AUFGABE
Führe das Interview zur Besetzung des Audimax an der Uni Wien nach seinem letzten Satz weiter.

TEXTAUSZUG
Die Presse: Vor fünf Jahren wurde das Audimax besetzt, Sie waren damals Rektor der Uni Wien. Würde sich das wiederholen: Was würden Sie Ihrem Nachfolger raten?

Georg Winckler: Man soll nicht gleich die Polizei rufen, sondern erst einmal schauen, was der Hintergrund ist. Es gibt legitime Anliegen und es gehört gewissermaßen zur Uni-Geschichte, dass auch Besetzungen stattfinden. Und, auch eine Lehre aus 2009: Man muss genau schauen, wann es gute Gründe gibt, eine Besetzung zu beenden.

Ihnen wurde unter anderem vorgeworfen, zu zögerlich agiert zu haben. Sehen Sie das retrospektiv auch so?

Am Anfang war Unibrennt ja eine sehr breite Bewegung, die von der Bevölkerung sehr viel Sympathie bekam. Wie andere Rektoren auch habe ich das als einen Appell an die Öffentlichkeit gesehen: dass Unis und Bildung einen höheren Stellenwert verdienen. Das war ein Erfolg der Unibrennt-Bewegung.

Und später?

Als das Interesse sehr stark gesunken ist, das Audimax nur noch zu wenigen Zeitpunkten voll war und sich das Ganze eher in eine Aktion der Armutshilfe wandelte, hätte man anders agieren müssen. Vielleicht hätte ich schon früher ins Audimax gehen müssen, um mit den Studierenden zu sprechen.

INHALT DER DATEN

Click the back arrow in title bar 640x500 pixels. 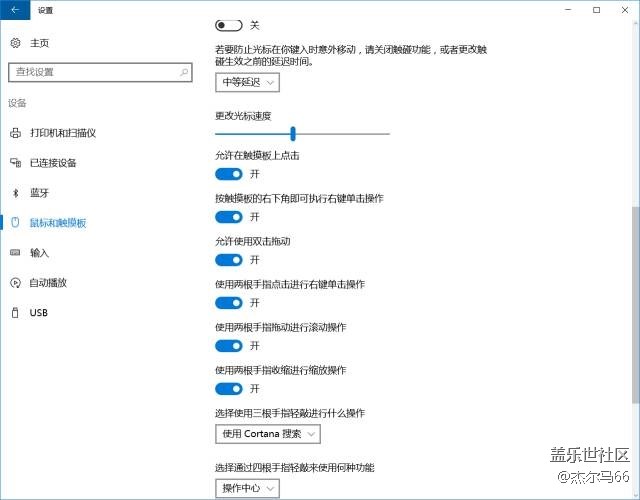[x=14, y=9]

GELÖSTE AUFGABE
Meinen Sie damit auch: Sie hätten den Hörsaal womöglich früher räumen lassen sollen als erst Ende Dezember?

Wenn man sagt, dass das Audimax legitimerweise besetzt ist, weil es für die Unis zu wenig Aufmerksamkeit gibt, kann man nicht räumen. Man hätte aber bereits Mitte November aktiver werden sollen. Nur: Die Politik hat den ersten Dialogtermin erst für Ende November angesetzt. Das war zu spät. Die Politik wollte das irgendwie aussitzen.

Tragen Sie das dem damaligen Minister Johannes Hahn (ÖVP) noch nach?

Er zeigte immer Verständnis. Aber seine Agenda war nicht klar. Politik sollte meiner Meinung nach immer eine Agenda haben. Sie sollte wissen, wohin sie will.

Johannes Hahn wollte jedenfalls als Kommissar nach Brüssel.

Die Bestellung hat sich unglücklicherweise hinausgezögert. Und es ist sicher richtig, dass man damals merkte, dass ihn eine andere Frage mehr beschäftigte als die nach dem Stellenwert der Unis.

Was ist Ihrer Meinung nach von den Protesten geblieben?

Das eine ist, dass sehr viele Universitäten, auch die Uni Wien, ihre Curricula überdacht und dann verbessert haben. Zweitens war Minister Karlheinz Töchterle sehr erfolgreich mit seiner Uni-Milliarde. Vielleicht ist ein Teil seines Erfolgs auch darauf zurückzuführen, dass es Unibrennt gab.

Während die Unis vor fünf Jahren im Zentrum der Aufmerksamkeit standen, ist es momentan sehr ruhig. Was ist da los?

Das erfüllt mich mit Sorge. Während in Deutschland die Diskussion um die Neuaufstellung der gesamten Exzellenzförderung die Politik sehr beschäftigt, ist diese Frage in Österreich aus der Diskussion herausgefallen.

Liegt das auch an Ihren Exkollegen und Nachfolgern? Schaffen es die Uni-Chefs nicht, ihre Themen breitenwirksam zu positionieren?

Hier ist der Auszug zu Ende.